Upgrading Sajari to Go 1.5
The majority of the Sajari tech stack is now written in Go, so we follow the language progression pretty closely. This week was a big milestone (for many reasons) with the release of version 1.5. So far every major release has been a step forward for us, but this release was set to be very important given the complete re-write of the garbage collector (GC pauses are why customers see the odd query take much longer than normal). As per previous, it's been a great step forward for us, below are some of the key observations so far.
Build time
Build time (compiling our code) is slower with 1.5. Previously Go 1.4 built our engine code in ~4.5 seconds, for 1.5 it's closer to 12 seconds. This was expected and will improve in the future. It does not impact our work significantly.
Index load and recovery time
Sajari memory maps many GB of files into virtual memory (sometimes hundreds of GB) on restart. During this mapping phase we also scan some of the indexes and build in memory hashes, etc. On a restart for a server managing ~100GB of indexes we switched to Go 1.5 and immediately noticed a big change. The index load/scan time had dropped from 7 minutes to just 44 seconds! This is great result for us as during this reload time the engine cannot serve requests.
UPDATE 6th September - We jumped the gun slightly on the load improvements. Turns out this was mainly due to the page cache staying primed. We re-ran the numbers with and without a primed page cache and found the Go 1.5 improvement was closer to 5%, which is still a huge win for us!
Garbage collection
Sajari uses a decent memory footprint, so garbage collection has always been a key concern of ours. The bulk of the data when using Sajari is stored in indexes that are memory mapped and therefore not subject to garbage collection, but we still use a lot of in-memory indexes and hashmaps and generate garbage processing queries.
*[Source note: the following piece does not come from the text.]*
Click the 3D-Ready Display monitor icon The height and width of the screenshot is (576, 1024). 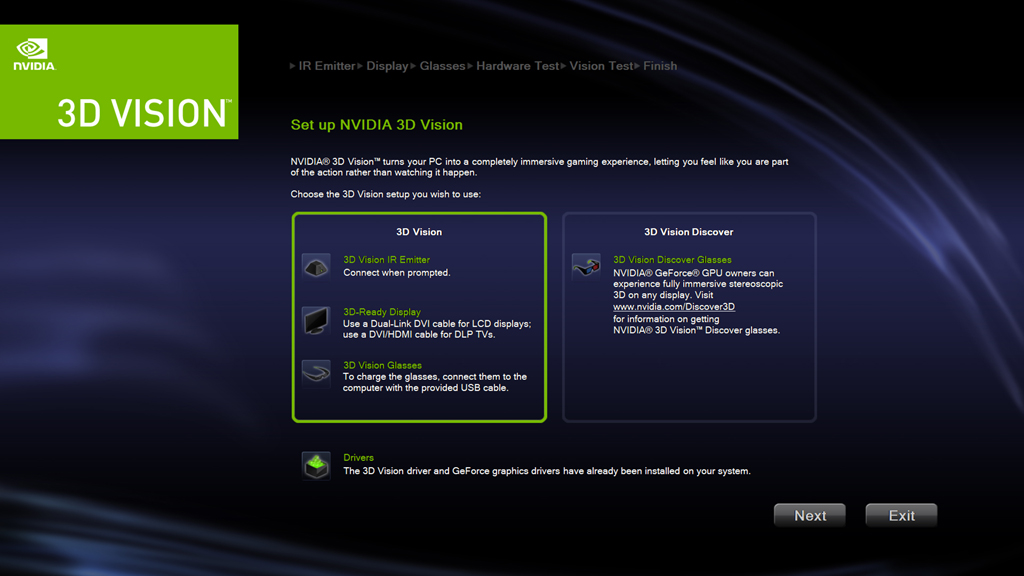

Prior to Go 1.5 the GC "stop the world" time could be very large, the impact to Sajari customers was evident under high load, where the occasional query would randomly take much longer than expected. The 1.5 release has a completely redesigned garbage collection process that aims to "stop the world" for no more than 10 msec at a time and then do much of the heavy lifting for the collection in the background in parallel with the user program (instead of holding up the user program for the entire process). Along with those welcome changes came other improvements for us, such as not needing to scan maps without pointers and much more.
Measuring the GC pause
We took some initial test GC measurements to see how things had changed. The key thing we saw is the majority of GC events are now in non stop the world (STW) part of the process. We still see some "forced" GC events that do STW for a few hundred milliseconds, but these are rare and thus far only seen during the loading phase (makes sense as this can do a lot of data processing).
Impact on production
At Sajari we measure latency in two ways:
- Total request time (app engine start to finish, this is what the client experiences)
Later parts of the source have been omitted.